Au milieu des années 1990, les développements thérapeutiques se concentraient sur l’éradication des cellules tumorales, et utiliser le système immunitaire pour en venir à bout n’était pas considéré comme une option pertinente. «Dans le même temps, l’immunologie cérébrale n’en était qu’à ses balbutiements : on se demandait encore s’il y avait des cellules immunitaires dans le cerveau, se souvient le Pr Dietrich. Quand on a monté le laboratoire en 1994 pour étudier l’immunité dans les tumeurs cérébrales, autant dire qu’on avait une page blanche devant nous.»

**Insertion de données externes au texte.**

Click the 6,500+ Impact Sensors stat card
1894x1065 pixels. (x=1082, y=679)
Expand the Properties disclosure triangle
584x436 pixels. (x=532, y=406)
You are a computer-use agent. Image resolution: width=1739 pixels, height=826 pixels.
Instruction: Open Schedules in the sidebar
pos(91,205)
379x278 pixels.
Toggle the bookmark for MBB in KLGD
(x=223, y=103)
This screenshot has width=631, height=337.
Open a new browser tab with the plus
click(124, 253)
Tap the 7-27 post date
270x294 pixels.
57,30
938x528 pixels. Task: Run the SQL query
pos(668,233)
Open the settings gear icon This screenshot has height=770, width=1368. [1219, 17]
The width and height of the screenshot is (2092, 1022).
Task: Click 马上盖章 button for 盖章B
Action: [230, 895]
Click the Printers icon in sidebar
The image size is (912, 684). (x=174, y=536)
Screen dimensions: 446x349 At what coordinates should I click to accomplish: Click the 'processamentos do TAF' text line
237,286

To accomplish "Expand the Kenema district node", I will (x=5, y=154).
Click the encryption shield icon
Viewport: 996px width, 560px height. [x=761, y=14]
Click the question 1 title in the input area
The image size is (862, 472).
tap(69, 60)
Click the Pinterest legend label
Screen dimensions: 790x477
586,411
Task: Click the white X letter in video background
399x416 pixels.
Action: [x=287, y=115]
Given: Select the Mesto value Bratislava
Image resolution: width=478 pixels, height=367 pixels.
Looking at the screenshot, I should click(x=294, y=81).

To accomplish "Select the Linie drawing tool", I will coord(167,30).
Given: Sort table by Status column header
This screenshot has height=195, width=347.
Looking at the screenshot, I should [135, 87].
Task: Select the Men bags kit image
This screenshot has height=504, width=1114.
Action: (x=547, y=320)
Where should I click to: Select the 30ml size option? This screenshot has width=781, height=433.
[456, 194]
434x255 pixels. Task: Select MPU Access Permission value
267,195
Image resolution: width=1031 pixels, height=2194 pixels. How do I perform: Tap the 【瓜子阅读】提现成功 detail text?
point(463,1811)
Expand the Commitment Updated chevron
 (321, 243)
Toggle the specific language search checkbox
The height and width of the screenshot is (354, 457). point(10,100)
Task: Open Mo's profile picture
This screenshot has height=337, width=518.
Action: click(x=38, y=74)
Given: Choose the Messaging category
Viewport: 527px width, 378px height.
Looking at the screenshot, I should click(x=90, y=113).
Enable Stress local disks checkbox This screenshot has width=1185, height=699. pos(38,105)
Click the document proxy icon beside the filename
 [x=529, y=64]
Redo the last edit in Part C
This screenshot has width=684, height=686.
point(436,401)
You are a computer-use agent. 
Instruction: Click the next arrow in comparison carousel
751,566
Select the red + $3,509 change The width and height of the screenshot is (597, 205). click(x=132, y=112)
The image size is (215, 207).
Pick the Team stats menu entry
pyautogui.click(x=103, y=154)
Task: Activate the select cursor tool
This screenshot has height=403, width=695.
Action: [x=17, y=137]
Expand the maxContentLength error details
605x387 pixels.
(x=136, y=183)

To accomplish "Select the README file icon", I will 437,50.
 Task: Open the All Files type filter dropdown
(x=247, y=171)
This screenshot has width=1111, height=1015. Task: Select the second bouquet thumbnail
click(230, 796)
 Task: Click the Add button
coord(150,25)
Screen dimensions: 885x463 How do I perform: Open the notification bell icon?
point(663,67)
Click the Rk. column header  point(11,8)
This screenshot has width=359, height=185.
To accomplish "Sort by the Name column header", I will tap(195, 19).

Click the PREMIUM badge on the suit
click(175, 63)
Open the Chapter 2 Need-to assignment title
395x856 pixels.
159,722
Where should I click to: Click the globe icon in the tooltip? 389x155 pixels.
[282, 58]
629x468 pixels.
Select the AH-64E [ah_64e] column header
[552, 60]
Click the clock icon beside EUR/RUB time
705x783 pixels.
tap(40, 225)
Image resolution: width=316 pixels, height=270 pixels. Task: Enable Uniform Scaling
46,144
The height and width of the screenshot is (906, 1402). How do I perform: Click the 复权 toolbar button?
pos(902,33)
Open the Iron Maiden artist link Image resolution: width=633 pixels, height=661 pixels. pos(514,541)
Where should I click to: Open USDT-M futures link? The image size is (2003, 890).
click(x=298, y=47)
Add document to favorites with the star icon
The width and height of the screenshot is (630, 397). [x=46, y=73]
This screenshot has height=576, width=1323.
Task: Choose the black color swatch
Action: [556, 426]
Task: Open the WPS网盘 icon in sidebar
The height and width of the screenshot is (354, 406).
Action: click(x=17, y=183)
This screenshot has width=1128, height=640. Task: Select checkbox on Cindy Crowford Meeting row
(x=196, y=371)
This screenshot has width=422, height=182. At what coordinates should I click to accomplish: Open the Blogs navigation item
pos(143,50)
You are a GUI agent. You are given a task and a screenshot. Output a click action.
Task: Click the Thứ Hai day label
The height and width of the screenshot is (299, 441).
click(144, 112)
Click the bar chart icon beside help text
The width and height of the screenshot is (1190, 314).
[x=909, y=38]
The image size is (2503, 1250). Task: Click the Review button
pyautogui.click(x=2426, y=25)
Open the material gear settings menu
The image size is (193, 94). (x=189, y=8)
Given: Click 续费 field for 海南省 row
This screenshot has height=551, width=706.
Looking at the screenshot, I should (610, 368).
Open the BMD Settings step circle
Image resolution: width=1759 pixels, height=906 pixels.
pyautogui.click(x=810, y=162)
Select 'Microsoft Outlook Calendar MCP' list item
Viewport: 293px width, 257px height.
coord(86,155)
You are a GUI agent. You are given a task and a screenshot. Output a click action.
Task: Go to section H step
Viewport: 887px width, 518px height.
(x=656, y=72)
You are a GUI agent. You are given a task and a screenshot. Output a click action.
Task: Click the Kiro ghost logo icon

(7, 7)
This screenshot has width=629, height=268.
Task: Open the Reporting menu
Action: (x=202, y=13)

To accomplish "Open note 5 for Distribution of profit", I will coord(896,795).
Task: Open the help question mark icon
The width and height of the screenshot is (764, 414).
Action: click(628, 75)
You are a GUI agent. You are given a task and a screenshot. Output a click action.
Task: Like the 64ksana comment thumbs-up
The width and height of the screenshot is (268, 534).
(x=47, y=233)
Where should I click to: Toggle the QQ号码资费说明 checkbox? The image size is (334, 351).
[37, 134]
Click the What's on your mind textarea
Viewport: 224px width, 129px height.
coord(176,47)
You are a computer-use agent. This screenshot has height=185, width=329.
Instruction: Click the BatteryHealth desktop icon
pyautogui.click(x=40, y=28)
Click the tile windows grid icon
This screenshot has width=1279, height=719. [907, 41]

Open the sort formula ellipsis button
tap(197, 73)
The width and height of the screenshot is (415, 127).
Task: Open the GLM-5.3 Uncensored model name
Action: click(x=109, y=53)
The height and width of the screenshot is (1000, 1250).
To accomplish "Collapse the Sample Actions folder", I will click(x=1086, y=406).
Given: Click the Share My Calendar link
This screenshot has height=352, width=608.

Pendant plus de quinze ans, chercheurs de l’Université de Genève et médecins des HUG ont travaillé de concert pour clarifier les mécanismes de la réponse immunitaire dans le cerveau humain. Et en 2005, Paul Walker, chef de groupe du Département de médecine interne des spécialités de l’UNIGE, a pu démontrer comment les lymphocytes (cellules du système immunitaire) entraient, et restaient, dans le cerveau. L’autre étape fondamentale consistait à identifier des marqueurs (antigènes) exprimés uniquement par les tumeurs et absents des cellules normales, afin de développer des thérapies ciblées. «Une cellule exprime environ 50’000 de ces antigènes. On cherchait une aiguille dans une meule de foin», illustre le Pr Dietrich.

La richesse de la recherche hospitalo-universitaire

C’est finalement l’arrivée de nouvelles technologies, «et le hasard des rencontres», ajoute le spécialiste, qui vont changer la donne et permettre aux scientifiques de mettre la main sur leur «Graal». En 2012, ils publient une première liste de dix antigènes spécifiques du glioblastome. Ensuite, tout s’accélère et un vaccin thérapeutique est mis au point contre cette tumeur. «Nous avons développé un vaccin thérapeutique personnalisé qui doit permettre de diriger les forces du système immunitaire sur la tumeur. C’est le début d’une nouvelle ère, l’oncologie personnalisée sur une tumeur difficile.»

Pour l’heure, les premiers tests ont confirmé que cette approche est sûre et provoque bien une réponse du système immunitaire. «Il est trop tôt pour parler d’un bénéfice clinique, mais nous travaillons déjà sur les étapes suivantes, précise le médecin-chef de service. L’enjeu est maintenant de déterminer si les lymphocytes arrivent à entrer dans la tumeur et si oui, comment celle-ci se défend contre cette attaque.» C’est la Dre Valérie Dutoit, privat-docent à l’Université de Genève et co-responsable du groupe de recherche avec le Pr Dietrich, qui tentera notamment de répondre à cette question, en analysant des prélèvements réalisés dans les tumeurs après vaccination des patients. «Cette avancée illustre toute la force d’un hôpital universitaire comme le nôtre, souligne le Pr Dietrich. Ce genre de recherche ne peut pas se faire ailleurs, ce qu’on oublie parfois. Or, ces liens entre clinique et recherche fondamentale sont un maillon incontournable de la recherche biomédicale. Nous sommes les seuls à pouvoir et à devoir faire ce type de recherche qui s’organise maintenant dans un vaste réseau de collaboration internationale.»

Cancer difficile à traiter

Les traitements actuels du glioblastome, une forme très agressive de cancer du cerveau qui touche fréquemment les jeunes adultes et les enfants, n’ont que peu d’impact sur l’espérance de vie des patients. Contrairement à d’autres tumeurs malignes, les glioblastomes restent particulièrement pernicieux et difficiles à traiter.